##### EXTRACT PROVIDED

I'll use the sequence alignment functions of dinglehopper to match the sequence of lines in the OCR text to match the sequence of lines in the GT text. For this to work properly, I need a class that treats similiar strings as equal - based on some kind of distance. Here I use a kind of normalized Levensthein distance:

In [3]:
from qurator.dinglehopper import distance

class SimilarString:
    def __init__(self, string):
        self._string = string

    def __eq__(self, other):
        # Just an example!
        min_len = min(len(self._string), len(other._string))
        if min_len > 0:
            normalized_distance = distance(self._string, other._string) / min_len
            similar = normalized_distance < 0.1
        else:
            similar = False
        return similar

    def __ne__(self, other):
        return not self.__eq__(other)

    def __repr__(self):
        return "SimilarString('%s')" % self._string

    def __hash__(self):
        return hash(self._string)

A few tests:

In [4]:
assert(SimilarString("the same") == SimilarString("the same"))

In [5]:
assert(SimilarString("not at all") != SimilarString("the same"))

In [6]:
assert(SimilarString("abcdefghijk") == SimilarString("abcdefghjjk"))  # Note the double jj

I read the texts as sequences of this class:

In [7]:
ocr = [SimilarString(line.rstrip()) for line in open("ocr.txt", "r")]
gt = [SimilarString(line.rstrip()) for line in open("gt.txt", "r")]

And align (match) these sequences:

In [8]:
from qurator.dinglehopper import seq_align
result = list(seq_align(ocr, gt))

### Matched lines


The way this sequence alignment works, I just need to check where the elements of this alignment match to find matching lines:

In [9]:
for o, g in result:
    if o and g and o == g:
        print(o)
        print(g)
        print()

SimilarString('Achtung! Telefonische Bestellungen werden angenommen, jedoch')
SimilarString('Achtung! Telefonische Bestellungen werden angenommen, jedoch')

SimilarString('nur nech schriftlicher Bestätigung ausgeführt.')
SimilarString('nur nach schriftlicher Bestätigung ausgeführt.')

SimilarString('Bestellungen erbeten en')
SimilarString('Bestellungen erbeten an')

##########

■ EXERCISE TASKS
• A. Reproduce the stretch of the line-alignment excerpt from "I read the texts" through "result = list(seq_align(ocr, gt))".
• B. Answer these questions from the line-alignment excerpt:
(i) Below what value must the normalized distance fall for two strings to be treated as similar?
(ii) Which function imported from qurator.dinglehopper performs the alignment of the two sequences?
(iii) From which file are the OCR lines read?
• C. Continue the line-alignment excerpt from the point where it stops.

##### LISTED RECORDS

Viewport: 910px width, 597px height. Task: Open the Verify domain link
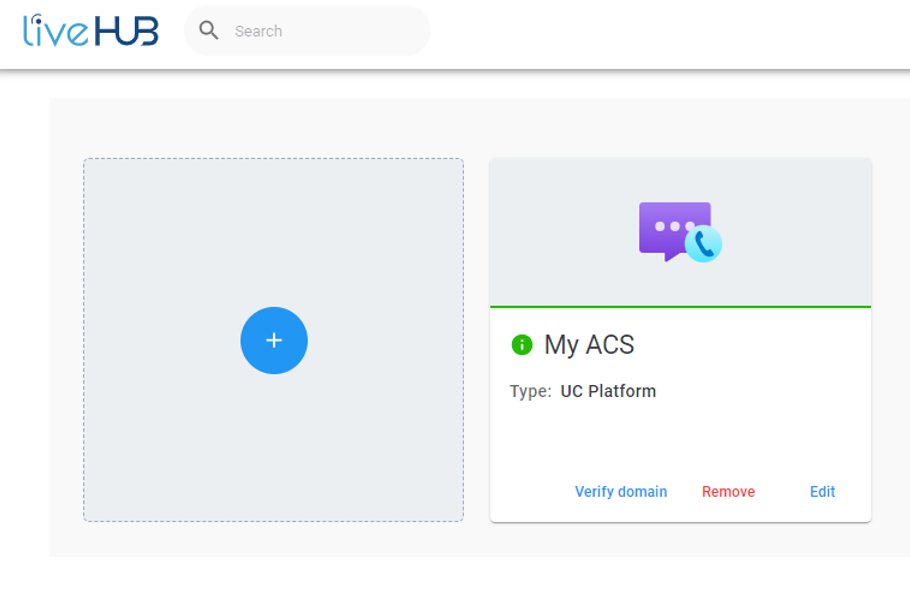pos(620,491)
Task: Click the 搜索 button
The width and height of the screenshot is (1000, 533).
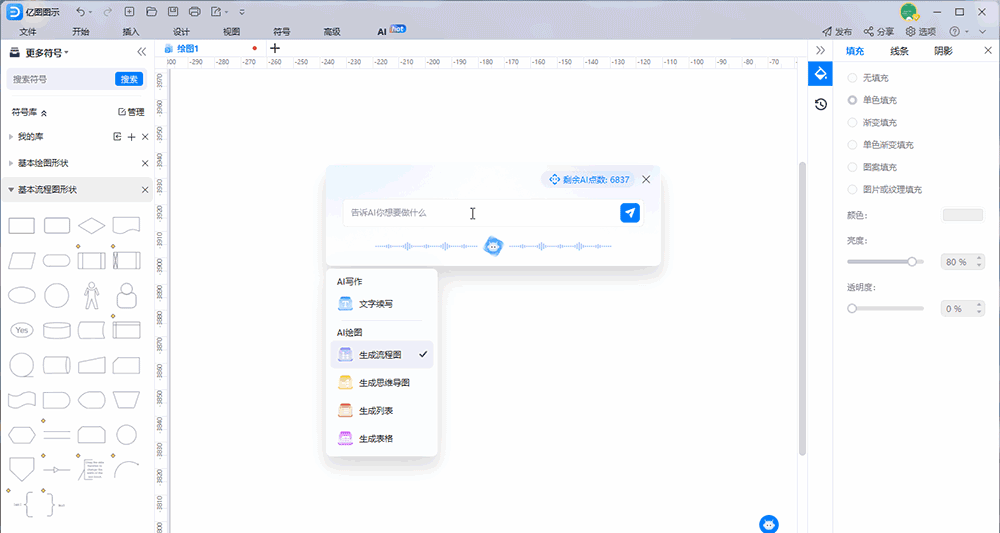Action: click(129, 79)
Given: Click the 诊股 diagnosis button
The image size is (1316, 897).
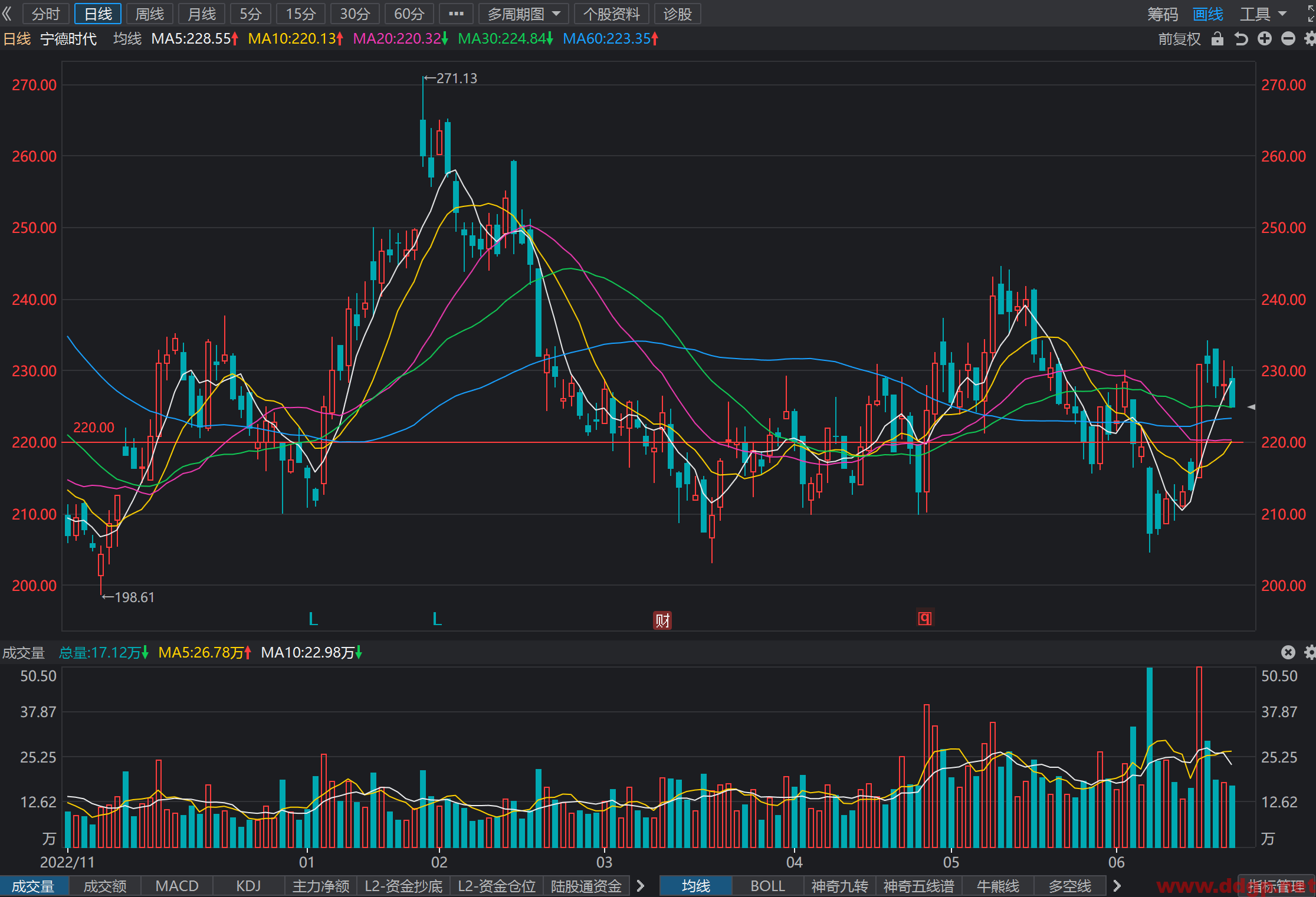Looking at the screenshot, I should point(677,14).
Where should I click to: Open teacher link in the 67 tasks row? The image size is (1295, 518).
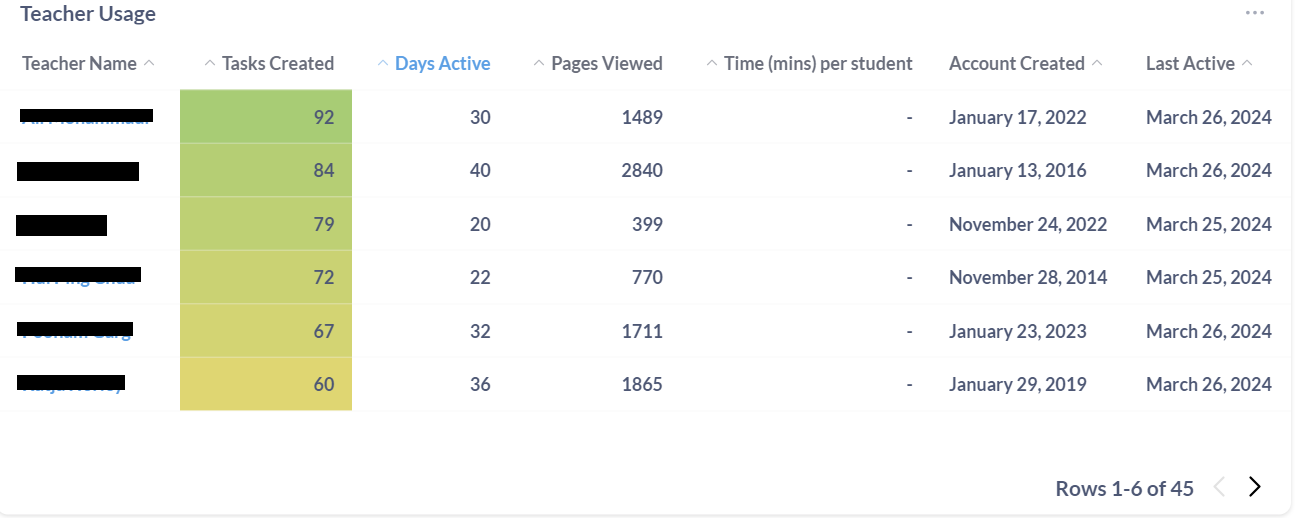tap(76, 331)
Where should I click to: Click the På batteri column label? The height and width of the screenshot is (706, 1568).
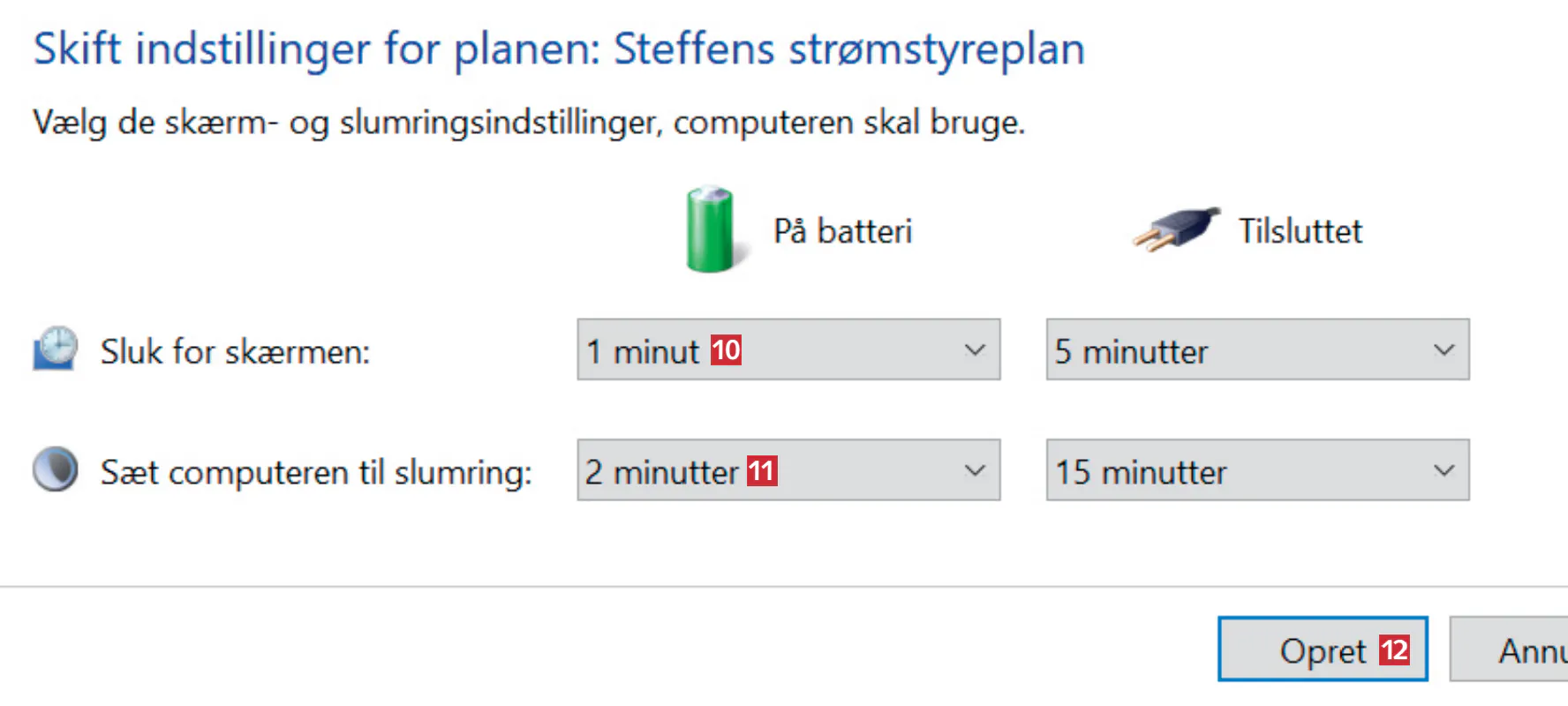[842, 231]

##########
##### LISTED RECORDS

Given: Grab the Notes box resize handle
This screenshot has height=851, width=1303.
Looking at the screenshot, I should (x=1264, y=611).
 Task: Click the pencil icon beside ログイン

##########
##### LISTED RECORDS

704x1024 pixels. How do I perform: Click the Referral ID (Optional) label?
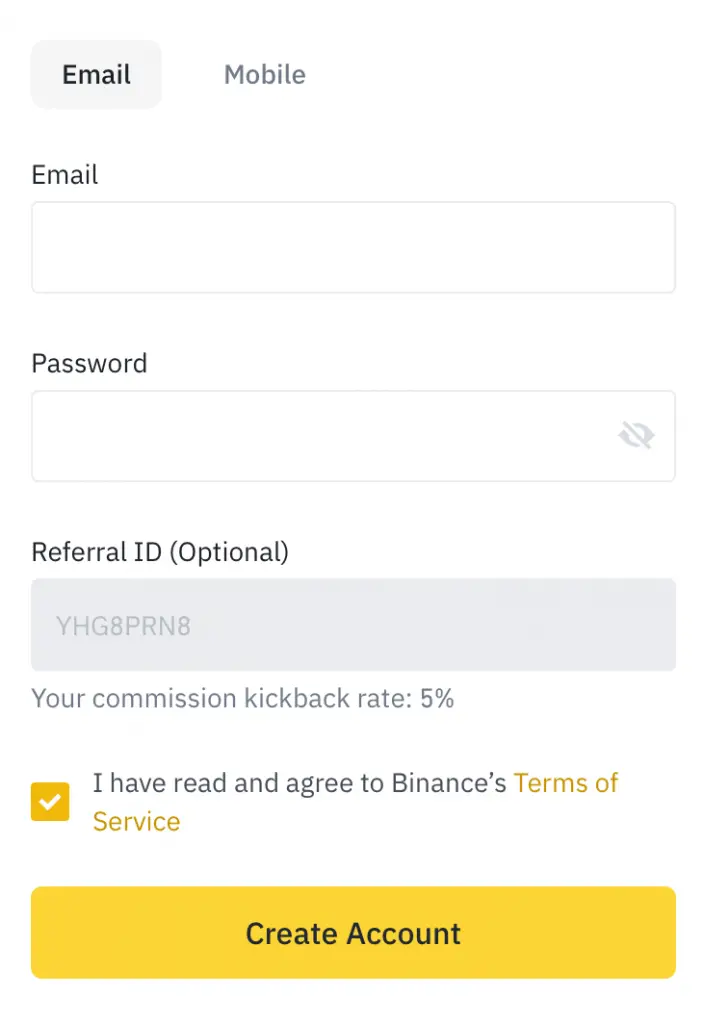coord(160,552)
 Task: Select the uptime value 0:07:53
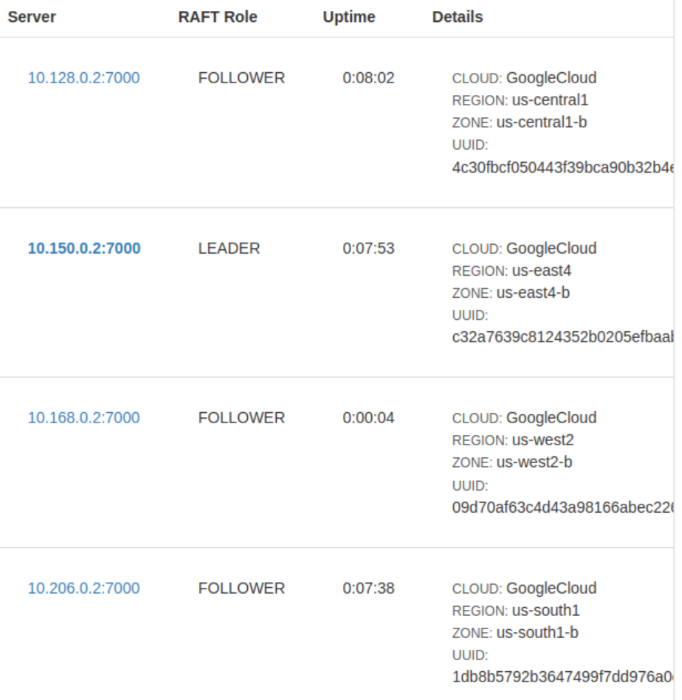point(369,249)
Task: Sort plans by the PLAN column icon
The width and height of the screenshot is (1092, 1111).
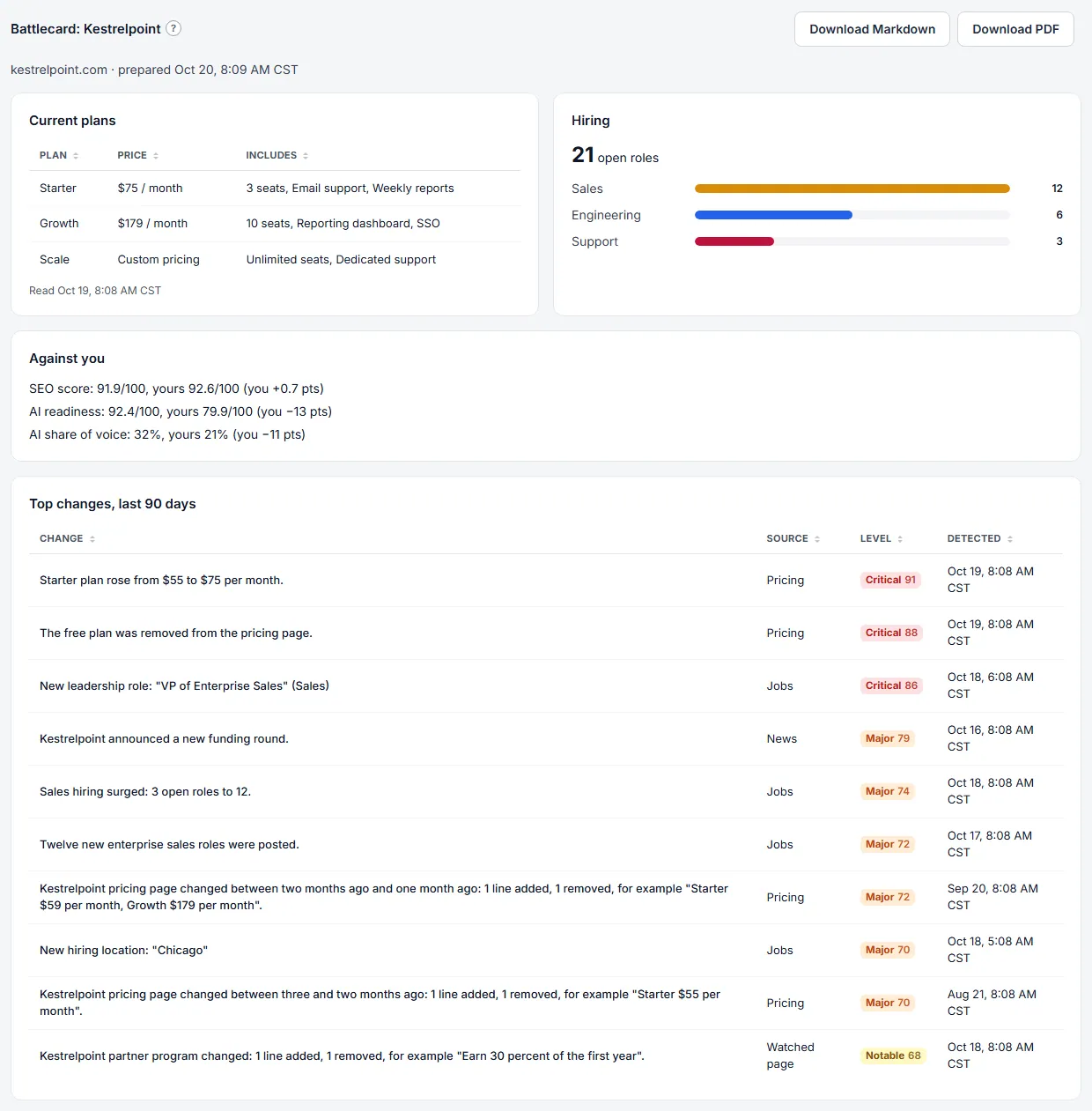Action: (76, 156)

##########

■ ANSWER SECTION
• A.
I read the texts as sequences of this class:

In [7]:
ocr = [SimilarString(line.rstrip()) for line in open("ocr.txt", "r")]
gt = [SimilarString(line.rstrip()) for line in open("gt.txt", "r")]

And align (match) these sequences:

In [8]:
from qurator.dinglehopper import seq_align
result = list(seq_align(ocr, gt))

• B.
(i) 0.1
(ii) seq_align
(iii) ocr.txt

• C.
SimilarString('DDR –-_701_Leipzig, Talstr. 29, Postfach _1080')
SimilarString('DDR - 701 Leipzig, Talstr. 29, Postfach 1080')

SimilarString('oder an folgende Vertragapartner:')
SimilarString('oder an folgende Vertragspartner:')

SimilarString('Helios-Buchhandlung u. Antiausriat GmbH')
SimilarString('Helios-Buchhandlung u. Antiquariat GmbH')

SimilarString('1 Berlin 52, Eichborndamm 141-167')
SimilarString('1 Berlin 52, Eichborndamm 141-167')

SimilarString('Heidelberger Humani tas')
SimilarString('Heidelberger Humanitas')

SimilarString('Literetur-Vertriebs-GmbH')
SimilarString('Literatur-Vertriebs-GmbH')

SimilarString('6

### Unmatched lines

Similary, I can find unmatched lines from the GT page text:

In [10]:
for o, g in result:
    if not g or g._string == '':
        continue
    if (not o) or (o != g):
        print(g)
        print()

SimilarString('Zentralantiquariat der Deutschen Demokratischen Republik,')

SimilarString('----------------------------------------')

SimilarString('Preise in Mark der Deutschen')



## Discussion

This approach has some obvious flaws: It will only work if segmentation (including reading order) and OCR yields good enough results to produce useful line images and corresponding matches in the GT text. I also see unmatched lines above, so there may even some "wasted" lines.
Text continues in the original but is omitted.